Forum: Building VoltDB Applications

Post: Is voltDB suitable for OLAP cube implemetation

Is voltDB suitable for OLAP cube implemetation
adileshem
Nov 2, 2015
Hi,

I have a a bunch of files I want to serve, on-demand, to a UI, and use them as "small" OLAP cubes. When a user opens a file in a UI, I want to load via voltDB ASAP and summarize it for the user.
The cube has several dimensions (i.e. columns in the file), and I want to expose each dimension as a filtering criteria that can be mixed to his liking.
​
When the user moves to another file, I want to free that cube from the memory and move to loading another cube.

From the documentation it isn't clear to me if voltDB is suitable for this – performance and functionality wise.

My main 2 questions are:
1. Is voltDB a good technology for this use-case in terms of on-demand performance?
2. How to perform such queries that return multiple dimensions and aggregations?


For example, if my data consists of the following lines:

time c-ip method cs-host cs-port cs-fullpath cs-content-type cs-user-agent
12:00:00 10.1.1.1 GET foo.com 80 /path/index.html text/html Mozilla 4.0
12:00:00 10.2.2.2 GET foo.com 80 /path/index.html text/html Mozilla 4.0
12:00:02 10.3.3.3 GET foo.com 80 /path/index.html text/html Mozilla 4.0
12:00:02 10.1.1.1 GET bar.com 80 /path/index.html text/html Mozilla 4.0
12:00:02 10.3.3.3 GET bar.com 80 /path/index.html text/html Chrome 80.1
12:00:59 10.1.1.1 GET bar.com 80 /path/index.html text/html IE 10
12:00:59 10.3.3.3 GET bar.com 80 /path/index.html text/html Mozilla 4.0

As such, I’d like each column to be a widget of unique values and the count – derived from the filter – of how many times it appeared.

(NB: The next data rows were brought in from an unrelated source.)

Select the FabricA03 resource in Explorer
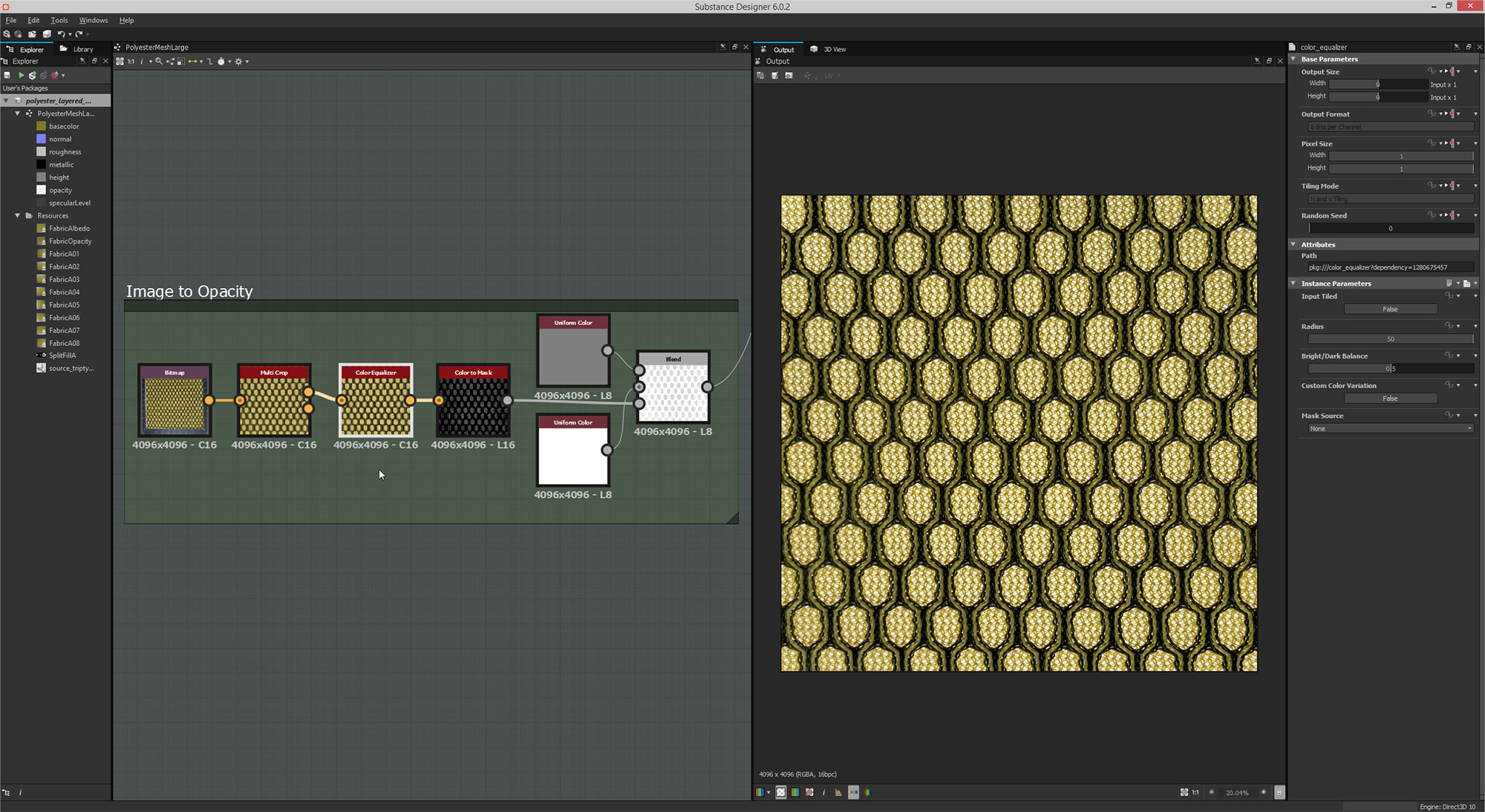Image resolution: width=1485 pixels, height=812 pixels. pyautogui.click(x=64, y=278)
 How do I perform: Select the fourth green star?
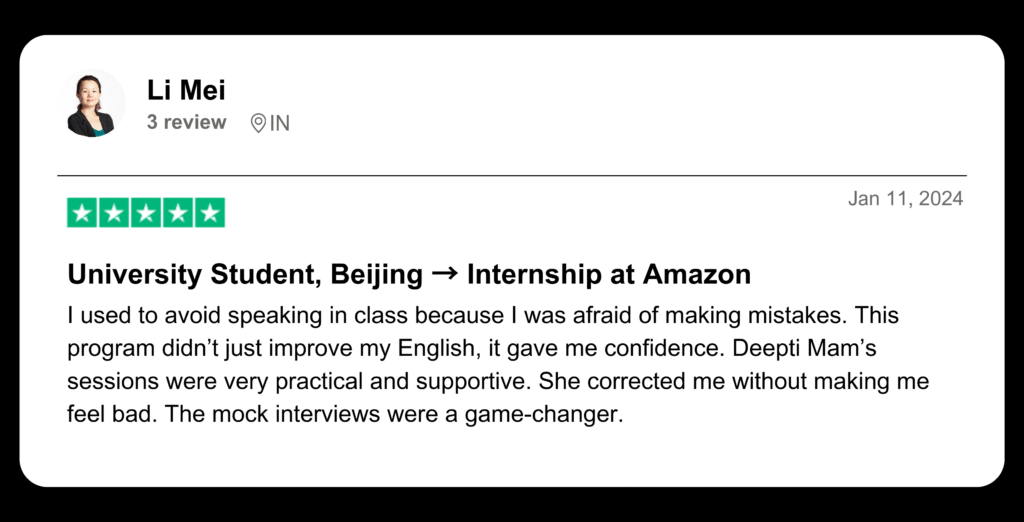pos(178,213)
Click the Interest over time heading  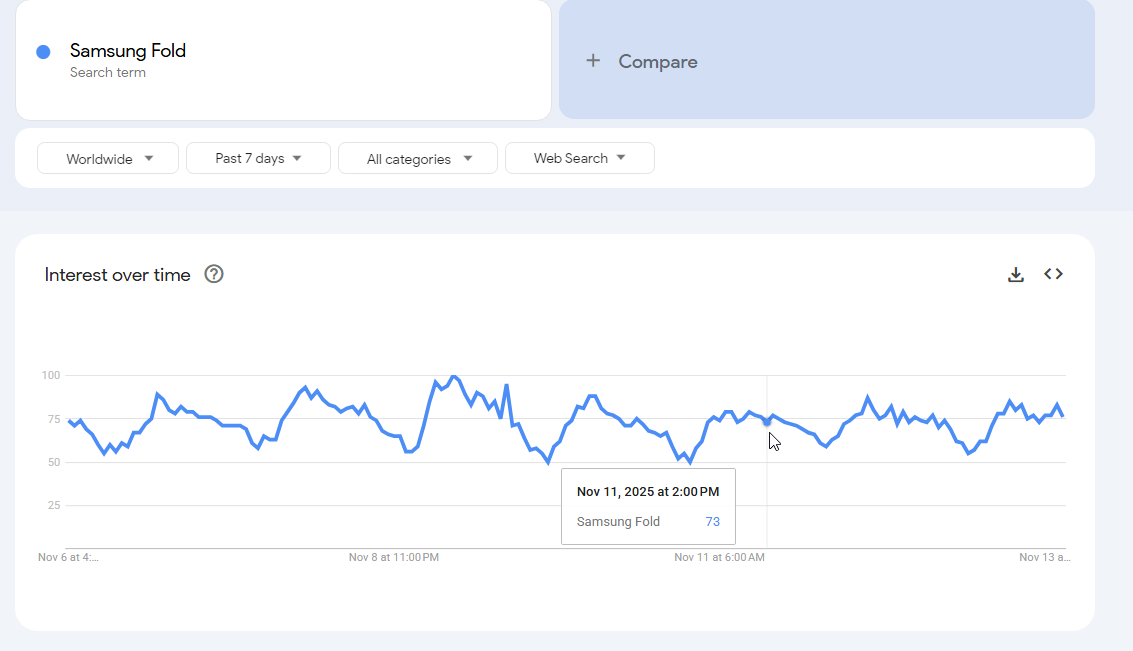pyautogui.click(x=118, y=275)
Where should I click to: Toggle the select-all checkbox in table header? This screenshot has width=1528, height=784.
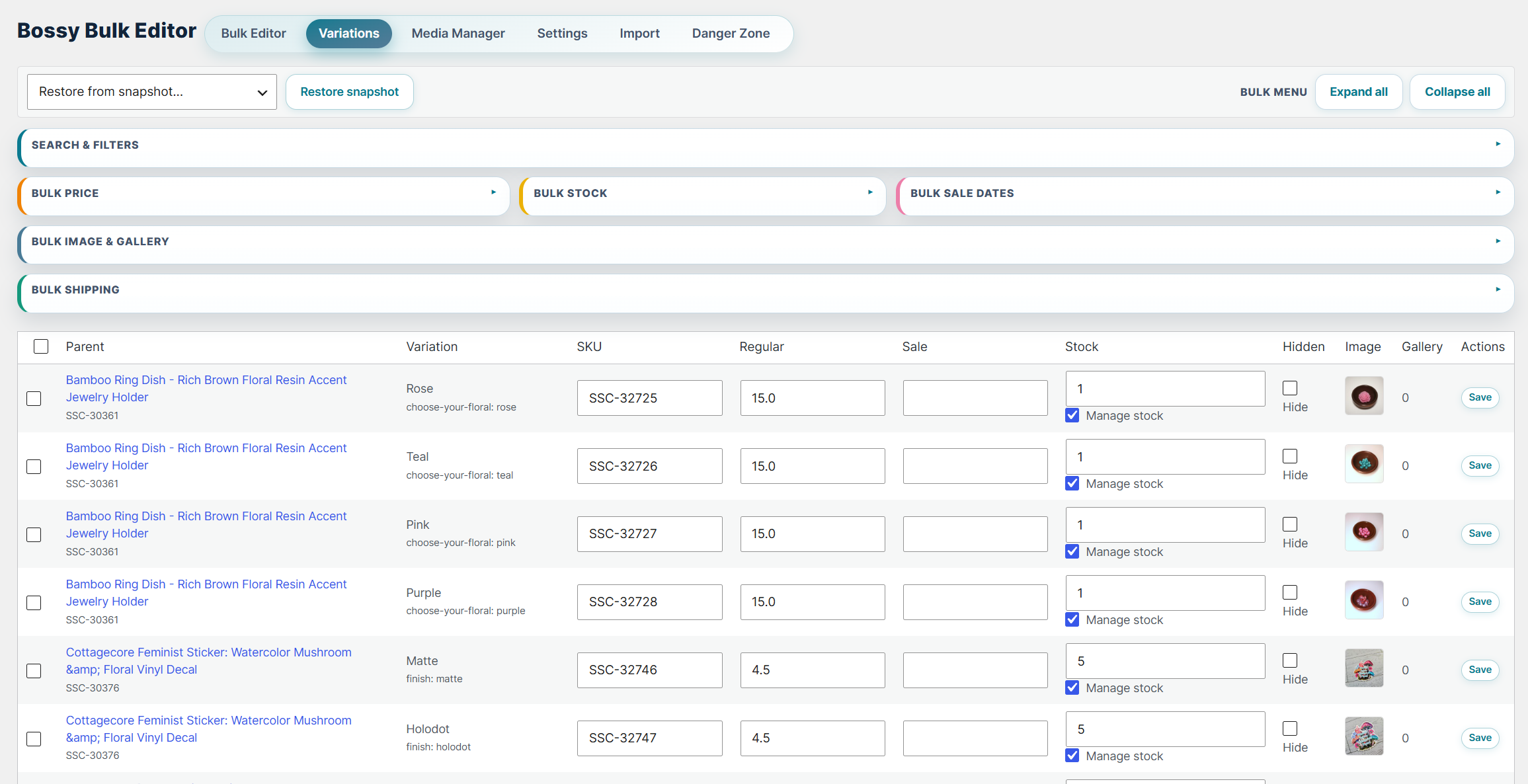[x=41, y=346]
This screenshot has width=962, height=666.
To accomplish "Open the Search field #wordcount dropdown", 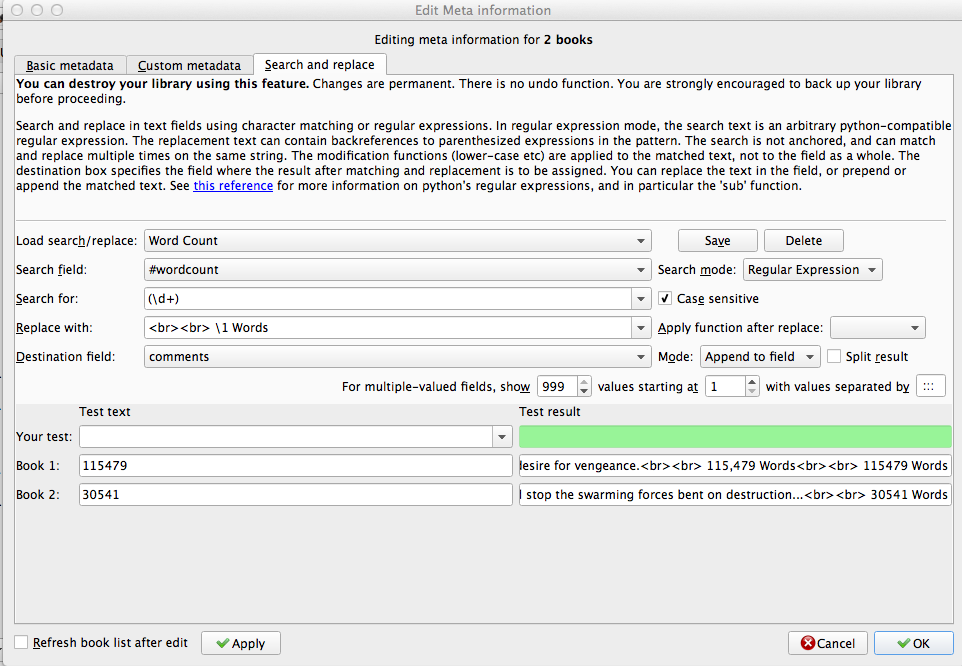I will point(397,270).
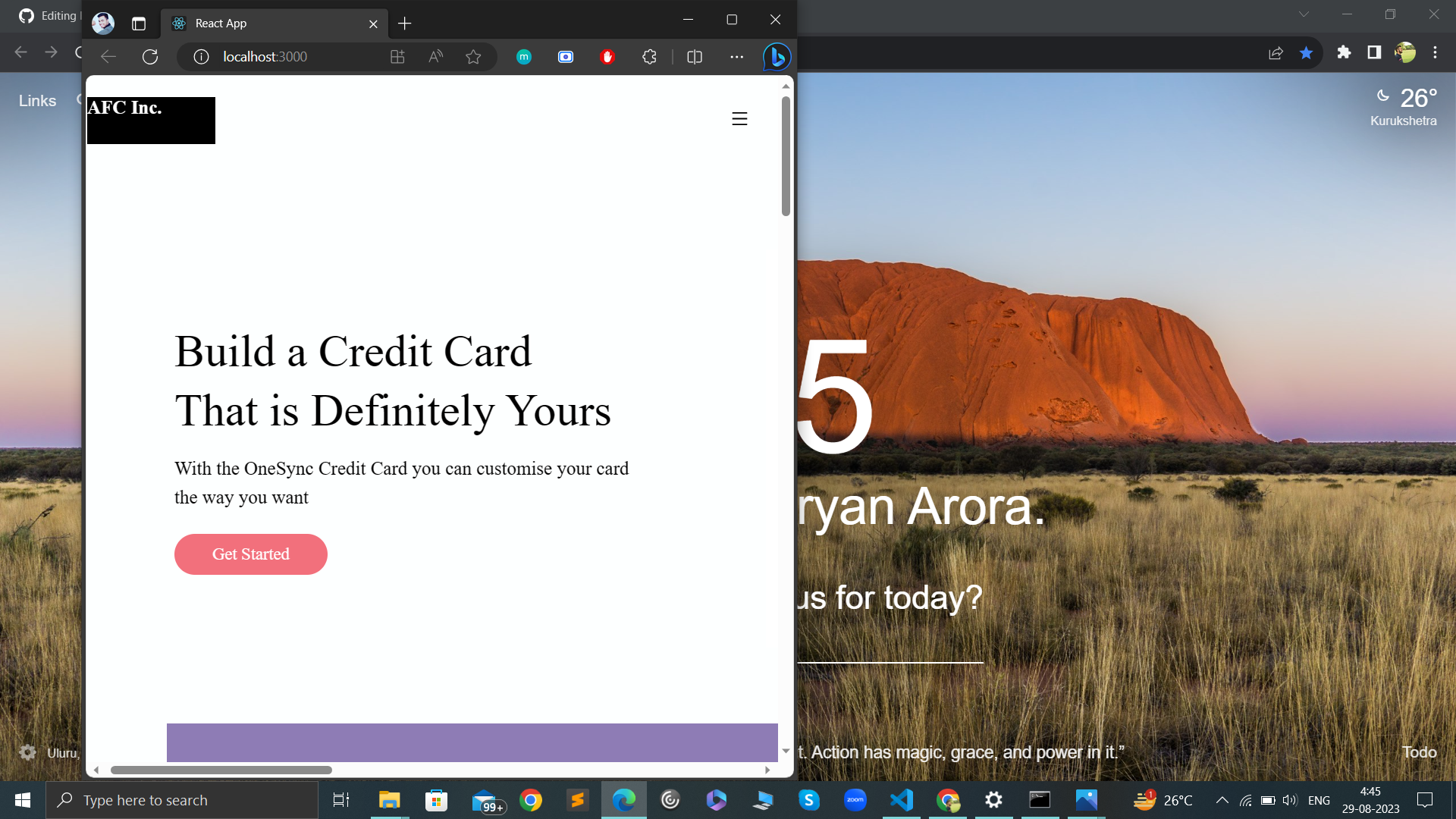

For example, based on the data above I’d like voltDB to return:
For each `c-ip` – [{“10.1.1.1”: 3}, {“10.2.2.2”: 1}, {“10.3.3.3”: 3}]
for `cs-host` – [{“foo.com”: 3}, {“bar.com”: 4}]
… same for all other columns

Upon applying a filter, e.g. `method==“GET" AND cs-host==“foo.com”, voltDB should return as above, but only for rows matching the conditions. Even better if I could make it return everything, but `count` would be zero where it didn’t match the filter, e.g. for `cs-host`, after the filter, I’d ideally want: [{“foo.com”: 3}, {“bar.com”: 0}], and for for `cs-ip`: [{“10.1.1.1”: 1}, {“10.2.2.2”: 1}, {“10.3.3.3”: 1}]


Thank you,
Adi